• Your goal
Beginning with the first line, please return the entries exactly through the line that contains "9 Berlin Rd,Cromwell, Ct, 06416 (77, 2235)", and leave out all later lines.
Data section Start Marker
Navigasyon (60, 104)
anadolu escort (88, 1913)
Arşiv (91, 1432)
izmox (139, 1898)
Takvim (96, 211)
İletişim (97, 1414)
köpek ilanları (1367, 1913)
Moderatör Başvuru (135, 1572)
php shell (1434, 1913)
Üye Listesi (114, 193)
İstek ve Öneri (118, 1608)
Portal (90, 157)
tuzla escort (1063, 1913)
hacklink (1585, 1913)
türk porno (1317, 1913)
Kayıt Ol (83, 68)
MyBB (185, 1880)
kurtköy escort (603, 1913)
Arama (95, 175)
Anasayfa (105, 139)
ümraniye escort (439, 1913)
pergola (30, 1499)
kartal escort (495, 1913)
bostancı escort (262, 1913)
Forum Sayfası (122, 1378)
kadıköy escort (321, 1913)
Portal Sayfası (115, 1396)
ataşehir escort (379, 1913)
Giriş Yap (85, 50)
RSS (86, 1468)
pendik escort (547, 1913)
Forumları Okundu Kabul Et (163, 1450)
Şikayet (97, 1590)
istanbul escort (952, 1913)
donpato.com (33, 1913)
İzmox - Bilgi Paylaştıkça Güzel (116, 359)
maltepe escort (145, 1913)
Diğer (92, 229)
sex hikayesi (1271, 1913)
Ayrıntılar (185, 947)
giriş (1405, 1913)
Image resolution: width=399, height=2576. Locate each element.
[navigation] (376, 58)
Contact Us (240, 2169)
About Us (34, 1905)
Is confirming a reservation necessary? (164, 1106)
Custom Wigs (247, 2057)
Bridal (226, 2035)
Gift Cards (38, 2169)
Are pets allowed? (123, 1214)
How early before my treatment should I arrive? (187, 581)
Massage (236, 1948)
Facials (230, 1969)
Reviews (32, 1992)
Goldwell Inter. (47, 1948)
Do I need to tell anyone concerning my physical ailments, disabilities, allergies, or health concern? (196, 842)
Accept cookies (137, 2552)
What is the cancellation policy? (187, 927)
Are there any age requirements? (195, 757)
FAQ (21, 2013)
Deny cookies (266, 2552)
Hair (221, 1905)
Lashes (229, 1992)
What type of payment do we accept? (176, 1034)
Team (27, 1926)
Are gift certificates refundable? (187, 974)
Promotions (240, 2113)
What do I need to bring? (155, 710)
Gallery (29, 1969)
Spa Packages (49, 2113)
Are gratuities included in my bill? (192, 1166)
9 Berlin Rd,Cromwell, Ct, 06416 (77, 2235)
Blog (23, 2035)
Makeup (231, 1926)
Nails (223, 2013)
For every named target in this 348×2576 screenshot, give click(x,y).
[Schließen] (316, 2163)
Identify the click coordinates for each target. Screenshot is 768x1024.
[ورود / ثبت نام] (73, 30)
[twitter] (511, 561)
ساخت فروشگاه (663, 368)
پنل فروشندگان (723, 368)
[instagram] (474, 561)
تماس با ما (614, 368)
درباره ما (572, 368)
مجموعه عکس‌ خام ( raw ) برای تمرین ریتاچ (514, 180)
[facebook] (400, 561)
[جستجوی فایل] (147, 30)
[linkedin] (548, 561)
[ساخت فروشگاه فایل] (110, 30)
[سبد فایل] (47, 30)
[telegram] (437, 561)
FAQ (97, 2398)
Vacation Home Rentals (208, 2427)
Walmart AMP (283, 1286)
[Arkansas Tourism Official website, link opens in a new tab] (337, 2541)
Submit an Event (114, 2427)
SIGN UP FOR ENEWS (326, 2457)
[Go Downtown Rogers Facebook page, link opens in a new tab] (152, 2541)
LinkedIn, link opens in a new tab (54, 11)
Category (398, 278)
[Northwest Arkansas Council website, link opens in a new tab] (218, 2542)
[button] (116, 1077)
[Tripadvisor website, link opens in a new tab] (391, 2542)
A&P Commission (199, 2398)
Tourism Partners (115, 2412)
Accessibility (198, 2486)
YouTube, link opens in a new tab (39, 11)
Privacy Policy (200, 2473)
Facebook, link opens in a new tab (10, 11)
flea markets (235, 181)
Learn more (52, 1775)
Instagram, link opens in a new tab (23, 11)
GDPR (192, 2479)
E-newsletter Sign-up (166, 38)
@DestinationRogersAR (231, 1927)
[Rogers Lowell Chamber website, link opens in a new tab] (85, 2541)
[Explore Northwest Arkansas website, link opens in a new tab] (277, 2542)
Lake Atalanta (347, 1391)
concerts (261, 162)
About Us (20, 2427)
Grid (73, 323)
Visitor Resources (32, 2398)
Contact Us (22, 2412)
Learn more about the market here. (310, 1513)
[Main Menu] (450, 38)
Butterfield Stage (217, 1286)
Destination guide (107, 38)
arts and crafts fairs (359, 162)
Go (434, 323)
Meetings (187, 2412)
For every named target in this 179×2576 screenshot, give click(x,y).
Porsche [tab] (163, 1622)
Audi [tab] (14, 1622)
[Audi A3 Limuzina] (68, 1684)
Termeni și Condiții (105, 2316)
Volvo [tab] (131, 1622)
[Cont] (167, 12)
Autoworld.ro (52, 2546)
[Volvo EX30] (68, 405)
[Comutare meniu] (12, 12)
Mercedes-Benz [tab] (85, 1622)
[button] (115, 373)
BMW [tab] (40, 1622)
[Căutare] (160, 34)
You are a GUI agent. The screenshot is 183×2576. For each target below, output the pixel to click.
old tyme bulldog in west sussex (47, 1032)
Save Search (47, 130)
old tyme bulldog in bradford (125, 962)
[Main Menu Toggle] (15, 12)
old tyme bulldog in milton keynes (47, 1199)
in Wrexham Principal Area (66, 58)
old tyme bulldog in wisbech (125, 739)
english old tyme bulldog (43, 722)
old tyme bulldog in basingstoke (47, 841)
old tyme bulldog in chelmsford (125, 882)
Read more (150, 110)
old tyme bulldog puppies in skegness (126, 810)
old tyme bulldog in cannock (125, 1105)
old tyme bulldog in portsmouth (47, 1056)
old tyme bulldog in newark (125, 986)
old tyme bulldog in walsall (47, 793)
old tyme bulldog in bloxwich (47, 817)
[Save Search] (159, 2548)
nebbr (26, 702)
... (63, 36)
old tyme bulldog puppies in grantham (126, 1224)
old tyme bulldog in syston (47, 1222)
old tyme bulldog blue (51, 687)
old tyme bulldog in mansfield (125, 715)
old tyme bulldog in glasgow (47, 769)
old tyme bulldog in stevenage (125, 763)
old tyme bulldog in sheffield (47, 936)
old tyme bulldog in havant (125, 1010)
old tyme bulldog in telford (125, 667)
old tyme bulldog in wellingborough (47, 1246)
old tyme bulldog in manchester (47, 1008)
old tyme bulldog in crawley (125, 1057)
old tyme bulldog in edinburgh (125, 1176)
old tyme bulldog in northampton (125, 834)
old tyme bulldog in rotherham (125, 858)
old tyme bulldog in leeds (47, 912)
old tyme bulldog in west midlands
Data section End Marker
• Final answer
Navigasyon (60, 104)
anadolu escort (88, 1913)
Arşiv (91, 1432)
izmox (139, 1898)
Takvim (96, 211)
İletişim (97, 1414)
köpek ilanları (1367, 1913)
Moderatör Başvuru (135, 1572)
php shell (1434, 1913)
Üye Listesi (114, 193)
İstek ve Öneri (118, 1608)
Portal (90, 157)
tuzla escort (1063, 1913)
hacklink (1585, 1913)
türk porno (1317, 1913)
Kayıt Ol (83, 68)
MyBB (185, 1880)
kurtköy escort (603, 1913)
Arama (95, 175)
Anasayfa (105, 139)
ümraniye escort (439, 1913)
pergola (30, 1499)
kartal escort (495, 1913)
bostancı escort (262, 1913)
Forum Sayfası (122, 1378)
kadıköy escort (321, 1913)
Portal Sayfası (115, 1396)
ataşehir escort (379, 1913)
Giriş Yap (85, 50)
RSS (86, 1468)
pendik escort (547, 1913)
Forumları Okundu Kabul Et (163, 1450)
Şikayet (97, 1590)
istanbul escort (952, 1913)
donpato.com (33, 1913)
İzmox - Bilgi Paylaştıkça Güzel (116, 359)
maltepe escort (145, 1913)
Diğer (92, 229)
sex hikayesi (1271, 1913)
Ayrıntılar (185, 947)
giriş (1405, 1913)
Image resolution: width=399, height=2576. Locate each element.
[navigation] (376, 58)
Contact Us (240, 2169)
About Us (34, 1905)
Is confirming a reservation necessary? (164, 1106)
Custom Wigs (247, 2057)
Bridal (226, 2035)
Gift Cards (38, 2169)
Are pets allowed? (123, 1214)
How early before my treatment should I arrive? (187, 581)
Massage (236, 1948)
Facials (230, 1969)
Reviews (32, 1992)
Goldwell Inter. (47, 1948)
Do I need to tell anyone concerning my physical ailments, disabilities, allergies, or health concern? (196, 842)
Accept cookies (137, 2552)
What is the cancellation policy? (187, 927)
Are there any age requirements? (195, 757)
FAQ (21, 2013)
Deny cookies (266, 2552)
Hair (221, 1905)
Lashes (229, 1992)
What type of payment do we accept? (176, 1034)
Team (27, 1926)
Are gift certificates refundable? (187, 974)
Promotions (240, 2113)
What do I need to bring? (155, 710)
Gallery (29, 1969)
Spa Packages (49, 2113)
Are gratuities included in my bill? (192, 1166)
9 Berlin Rd,Cromwell, Ct, 06416 (77, 2235)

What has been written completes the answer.